Asked the same question on stackexchange, no answers there. (I cant include links?)

Trying to implement animation on my engine.

I’m at the first stage, rendering default pose of skinned meshes.

Working as expected but very slow.

With the below calculation, the shader takes **6ms** to run.

```
struct MeshUniform {
mat4 transform;
mat4 normalMatrix;
vec4 baseColorFactor;
vec4 roughnessMetallicNormal;
vec4 hasColorMetallicNormalTexture;
mat4[30] jointMatrices;
};
layout (std430, binding = 4) buffer meshUniformSSBO { MeshUniform[] meshUniforms; };
layout (location = 0) in vec3 position;
layout (location = 1) in vec3 normal;
layout (location = 2) in vec2 uv;
layout (location = 3) in vec4 tangent;
layout (location = 4) in uvec4 joints;
layout (location = 5) in vec4 weights;
layout (location = 6) in int drawId;
void main() {
MeshUniform meshUniform = meshUniforms[drawId];
mat4 model = meshUniform.transform;
mat4 skinMat =
meshUniform.jointMatrices[joints[0]] * weights[0] +
meshUniform.jointMatrices[joints[1]] * weights[1] +
meshUniform.jointMatrices[joints[2]] * weights[2] +
meshUniform.jointMatrices[joints[3]] * weights[3];
vec4 positionVec4 = skinMat * model * vec4(position, 1.0);
...
}
```

If I remove skinMat calculation and multiplication, same shader takes less than **1ms**.

```
// mat4 skinMat =
// meshUniform.jointMatrices[joints[0]] * weights[0] +
// meshUniform.jointMatrices[joints[1]] * weights[1] +
// meshUniform.jointMatrices[joints[2]] * weights[2] +
// meshUniform.jointMatrices[joints[3]] * weights[3];
// vec4 positionVec4 = skinMat * model * vec4(position, 1.0);
vec4 positionVec4 = model * vec4(position, 1.0);
```

- Scene has 87706 vertices, shown in Blender statistics.
- I’m using glMultiDrawElementsIndirect with single VAO.
- Joint matrices for non-skinned meshes are identity matrix.
- MeshUniform is persistent, coherent ssbo map. Only updated when needed.
- I’m using the same calculation on shadowmaps, so it takes another 6ms.
- Gpu is 1080 Ti.

I tried adding “jointCount” to MeshUniform struct, and doing the joint calculation only if jointCount > 0. But it still took 6 ms to calculate.

Is this to be expected and what can I do to improve?

##
**With DMGregory’s suggestions on stackexchange:**

I tried,

- Multiplying joint matrices by position vector, then summing the results.
- Pre-multiplying model with joint matrices on cpu.

It looks like this now;

```
vec4 positionVec4 = vec4(position, 1.0);
vec4 sum =
meshUniform.jointMatrices[joints[0]] * weights[0] * positionVec4 +
meshUniform.jointMatrices[joints[1]] * weights[1] * positionVec4 +
meshUniform.jointMatrices[joints[2]] * weights[2] * positionVec4 +
meshUniform.jointMatrices[joints[3]] * weights[3] * positionVec4;
positionVec4 = sum;
```

**It’s still taking 5-6ms to run.**

Someone in lwjgl forums posted a question similar to mine in 2012.

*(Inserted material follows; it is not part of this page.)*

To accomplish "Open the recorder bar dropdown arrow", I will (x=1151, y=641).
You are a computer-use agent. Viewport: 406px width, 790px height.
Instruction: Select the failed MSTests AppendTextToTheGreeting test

(Again, i cant include links)

In his last message he said;

using a constant as the array index while accessing boneMatrixes

brings performance up

Sure enough if I exclude *joints* array lookup from above code like this;

```
vec4 positionVec4 = vec4(position, 1.0);
vec4 sum =
meshUniform.jointMatrices[0] * weights[0] * positionVec4 +
meshUniform.jointMatrices[1] * weights[1] * positionVec4 +
meshUniform.jointMatrices[2] * weights[2] * positionVec4 +
meshUniform.jointMatrices[3] * weights[3] * positionVec4;
positionVec4 = sum;
```

**It renders in 1ms.** But of course resulting image is not correct.

Maybe it will give some ideas to more experienced people on OpenGL.